Fragmentation and Overlap in the Machinery of Government: A Methodology for Analysis using Artificial Intelligence

All around the world, the hierarchical or “vertical” structure of public administration leads to challenges in addressing multidimensional or “horizontal” policy problems that cut across multiple ministries and agencies. The greater the number of vertical structures involved in the same policy area, the larger the challenge. 

Such overlap in the mandate of different units, and the resulting fragmentation of the public sector, lead to well-known problems:

  • Increased risk of implementing inconsistent or contradictory policy interventions.
  • Diminished accountability for results, reducing the ability to learn what works (and what does not) and the incentive to deliver.
  • Increased risk of internal political-bureaucratic conflict.
  • Duplication of effort, with resulting inefficiencies in budget allocation and management.
  • Accessing government services becomes more difficult, as there is no one-stop-shop for beneficiaries and eligibility requirements may be inconsistent across programs and services.

Despite these well-known problems, the proper measurement of public sector fragmentation still faces limitations. Most analyses are based on qualitative reviews of documentation and interviews with officials. This approach has two weaknesses. First, it is very labor-intensive, therefore analyses tend to be limited to specific policy areas. Second, it is almost impossible for any human analyst to maintain consistency when reviewing and comparing the mandates of hundreds or thousands of organizational units.

Artificial intelligence offers an answer to these methodological problems. Natural Language Processing (NLP) enables the identification of patterns in large volumes of text. Text analytics is a promising tool for the study of public administrations, which produce large amounts of documentation. By algorithmically measuring the levels of linguistic similarity in the mandates and goals of organizational units, it is possible to identify potential overlaps without problems of scale or analytical subjectivity.

It is important to note that the use of artificial intelligence in the analysis of public administration must be complemented by substantive knowledge of the field of study. Although an artificial intelligence-based methodology enables the understanding of large volumes of text that cannot be processed using traditional methods, domain expertise is still required.
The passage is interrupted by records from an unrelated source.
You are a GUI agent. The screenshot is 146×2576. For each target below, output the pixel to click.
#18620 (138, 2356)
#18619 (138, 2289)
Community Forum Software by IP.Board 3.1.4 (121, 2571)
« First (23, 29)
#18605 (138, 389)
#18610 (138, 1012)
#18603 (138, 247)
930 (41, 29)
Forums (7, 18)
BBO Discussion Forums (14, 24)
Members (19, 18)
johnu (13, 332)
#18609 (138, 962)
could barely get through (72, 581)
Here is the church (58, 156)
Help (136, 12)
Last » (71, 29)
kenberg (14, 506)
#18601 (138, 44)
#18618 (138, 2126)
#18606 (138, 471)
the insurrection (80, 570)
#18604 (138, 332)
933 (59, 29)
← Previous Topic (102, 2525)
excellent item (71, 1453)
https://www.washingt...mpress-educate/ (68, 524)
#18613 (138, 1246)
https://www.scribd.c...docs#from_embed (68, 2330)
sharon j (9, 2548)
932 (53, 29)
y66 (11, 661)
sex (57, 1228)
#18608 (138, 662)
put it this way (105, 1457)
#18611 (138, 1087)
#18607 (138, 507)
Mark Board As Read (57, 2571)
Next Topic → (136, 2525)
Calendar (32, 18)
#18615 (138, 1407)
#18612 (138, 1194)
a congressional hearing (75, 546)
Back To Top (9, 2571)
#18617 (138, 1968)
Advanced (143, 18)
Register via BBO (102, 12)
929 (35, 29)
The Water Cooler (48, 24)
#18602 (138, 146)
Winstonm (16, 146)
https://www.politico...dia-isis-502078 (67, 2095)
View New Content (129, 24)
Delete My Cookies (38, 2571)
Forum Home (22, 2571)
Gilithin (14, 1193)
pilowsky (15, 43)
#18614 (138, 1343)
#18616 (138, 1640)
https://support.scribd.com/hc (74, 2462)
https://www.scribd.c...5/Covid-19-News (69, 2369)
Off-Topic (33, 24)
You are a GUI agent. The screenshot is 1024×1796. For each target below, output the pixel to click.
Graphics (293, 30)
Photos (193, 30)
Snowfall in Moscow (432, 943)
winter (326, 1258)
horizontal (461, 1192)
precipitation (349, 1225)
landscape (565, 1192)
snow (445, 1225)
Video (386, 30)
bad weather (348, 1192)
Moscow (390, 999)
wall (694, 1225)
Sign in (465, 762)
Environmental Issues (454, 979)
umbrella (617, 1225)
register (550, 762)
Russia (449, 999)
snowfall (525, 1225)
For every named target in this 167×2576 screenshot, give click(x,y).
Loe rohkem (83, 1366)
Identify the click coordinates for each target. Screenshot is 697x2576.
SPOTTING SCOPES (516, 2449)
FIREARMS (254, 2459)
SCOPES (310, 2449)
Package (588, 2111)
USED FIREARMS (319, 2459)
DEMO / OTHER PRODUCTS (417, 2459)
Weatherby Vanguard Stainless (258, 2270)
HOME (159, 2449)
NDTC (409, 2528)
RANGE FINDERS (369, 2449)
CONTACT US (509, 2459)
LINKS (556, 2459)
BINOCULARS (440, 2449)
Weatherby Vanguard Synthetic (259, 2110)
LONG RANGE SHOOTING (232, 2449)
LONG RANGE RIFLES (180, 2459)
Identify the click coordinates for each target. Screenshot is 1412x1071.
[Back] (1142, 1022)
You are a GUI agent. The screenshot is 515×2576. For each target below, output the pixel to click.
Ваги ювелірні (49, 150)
Therefore, this methodology does not seek to replace traditional substantive knowledge, but rather complement it, providing robust empirical evidence for experts leading public sector assessments.

The methodology proposed in this study is based on state-of-the-art NLP techniques. As a proof of concept, the study sought to identify overlapping units in the Argentine public administration, by analyzing the laws and decrees that established them. A four-stage process was used:

  • Obtaining data via download of regulatory texts that define the mandates and goals of organizational units, applying “regular expressions” (character strings that are used to search for patterns) to identify relevant sections of text, and by cleaning, normalizing, and standardizing the texts.
  • Vectorization of the text to quantify its properties. By extracting a text´s characteristic attributes, it is possible to represent numerically its content and identify semantic similarities between texts in a computational way.
  • Clustering, with the objective of identifying how the organizational units are grouped in a vector space: more similar units are displayed close together, with less similar units located at greater distances from each other.
  • Data reduction and visualization, with the objective of graphing them in a scatterplot.

Two initial applications of the methodology were employed in the study. First, a general overview of the levels of overlap and fragmentation in the Argentine public administration was compiled. Then, the methodology was applied with a specific focus on certain key policy areas.

In the first application, clusters of highly similar organizational units (ministries, deputy ministries, and undersecretariats) were identified. This enabled the detection of clusters in which more than one ministry holds responsibility, thus leading to possible overlaps (Graph 1). In the second application, levels of overlap and fragmentation were measured for two policy areas typically regarded as multidimensional: regional economic development and natural resource management. These are sectors that specialized policy literature considers to be multidimensional and therefore demand coherent participation from different government entities. The greater the fragmentation, the less likely achieving such coherence becomes.

These applications of artificial intelligence generate two main contributions for practitioners. First, by rigorously measuring overlap and fragmentation in the public sector at a general level, they can be used to guide organizational redesign efforts by providing robust evidence of where the most pressing overlaps exist. Second, they can help prioritize policy areas for which central government coordination is critical, as they can compare and quantify the levels of fragmentation in each area. Instead of perceiving the state as a uniform whole, this disaggregated analysis can be a relevant input to guide coordination efforts and/or structural redesign, by directing practitioners to the policy areas where such efforts are truly needed.